Rose:  That’s what history is, Jack.

Colonel:  But in the current, digitized world, trivial information is accumulating every second, preserved in all its triteness. Never fading, always accessible.

Rose:  Rumors about petty issues, misinterpretations, slander…

Colonel:  All this junk data preserved in an unfiltered state, growing at an alarming rate.

Rose:  It will only slow down social progress, reduce the rate of evolution.

But here’s what Mr. Carr says:

Printed books don’t last forever, but, with a modicum of care, they can last a very long time. And as long as a book lasts, it remains readable (assuming the reader knows the language). Because an ebook is not susceptible to the kind of physical decay that can afflict a paper book, it theoretically can last longer. But in this case there is a vast gulf between theory and reality. What we know about computer documents is that, due to rapid changes in computer operating systems, computer media, software applications, and file formats, they don’t tend to have much longevity. I have a box of floppy disks from fifteen or twenty years ago sitting in a closet, and even if I still had a floppy drive (which I don’t) my current computers would be unable to read most of the files on the disks. As software, ebooks will likely suffer from this same impermanence, a problem magnified by the wide range of proprietary and open formats in which ebooks are sold today.

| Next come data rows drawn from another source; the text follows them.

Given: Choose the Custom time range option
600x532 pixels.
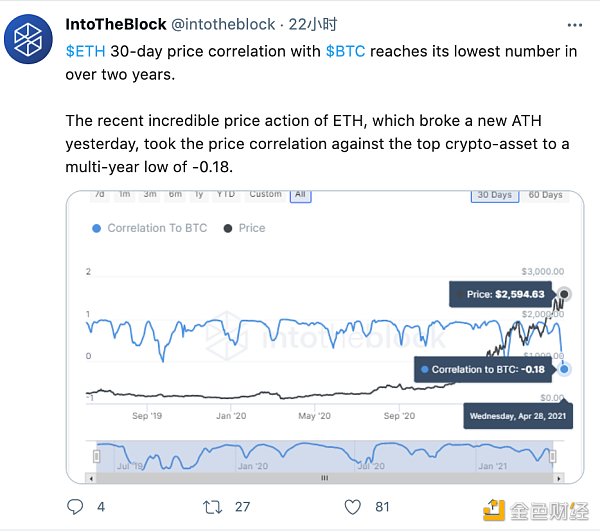Looking at the screenshot, I should [x=265, y=194].
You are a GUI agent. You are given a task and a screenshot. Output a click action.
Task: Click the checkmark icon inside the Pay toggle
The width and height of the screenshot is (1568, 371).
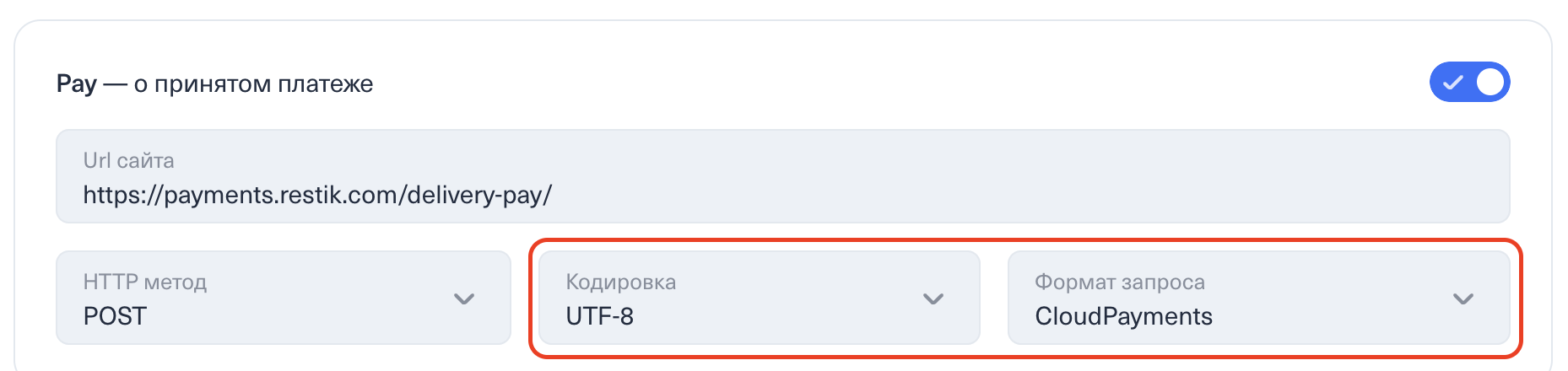(1452, 83)
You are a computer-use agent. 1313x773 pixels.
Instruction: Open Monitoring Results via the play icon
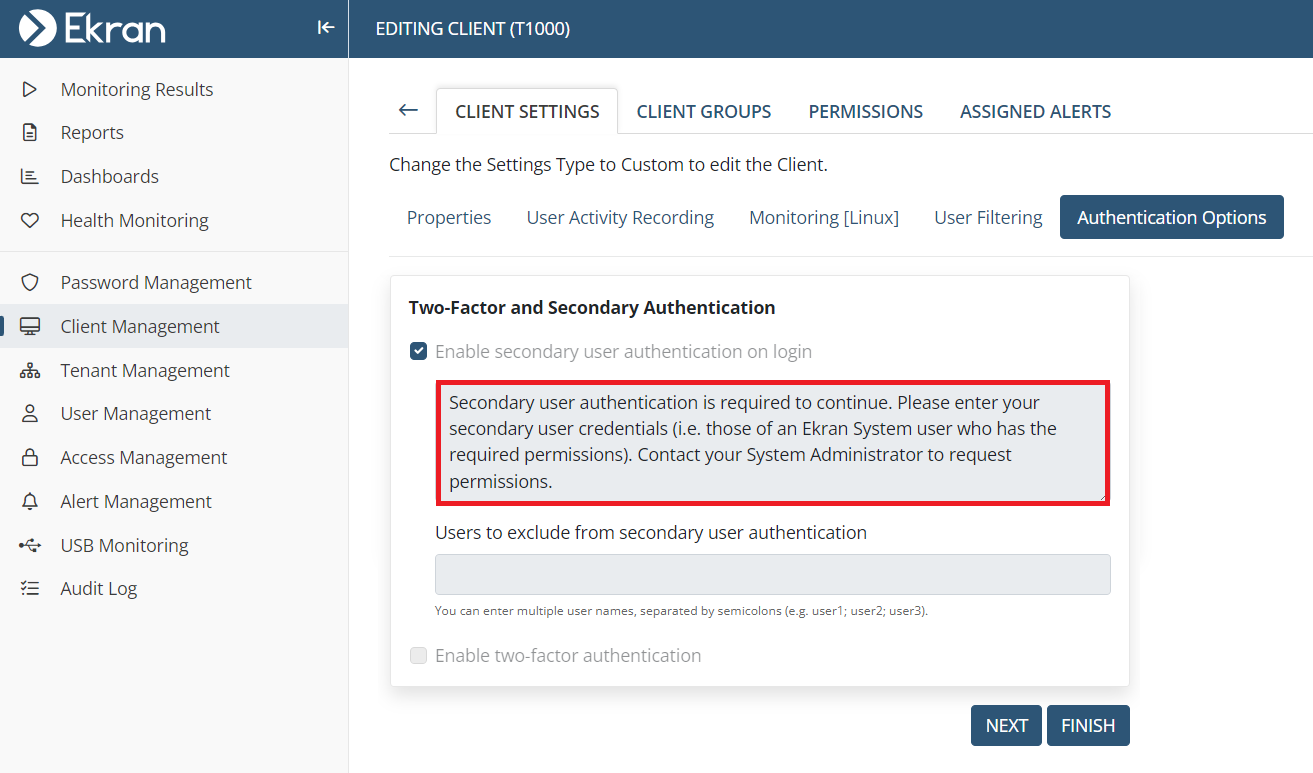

Reading these two views, it seems to me that, whether a piece of culture is physical or digital, it can be equally fragile.  As technology continues to shed its skin and revise itself — as websites go offline (remember GeoCities?) or file formats become incompatible with new systems — digital information gets lost in huge quantities, lost in the sands of time.  However, should you print a copy of that document, or this web page for instance, you would have something that no amount of technological shifts could corrupt: a permanent copy for yourself.  If this site ceased to exist, you’d still have this information.  What does that say about digital permanence versus physical?

On the other hand, physical books are printed by the millions, only to collect dust on shelves, decay in landfills, or get recycled back into blank paper.  But there are also archives, vacuum-sealed packages, libraries, and even digitization to help preserve the most significant ones.  Either way, important things are preserved, and unimportant things are left to the mercy of time, tech, and change.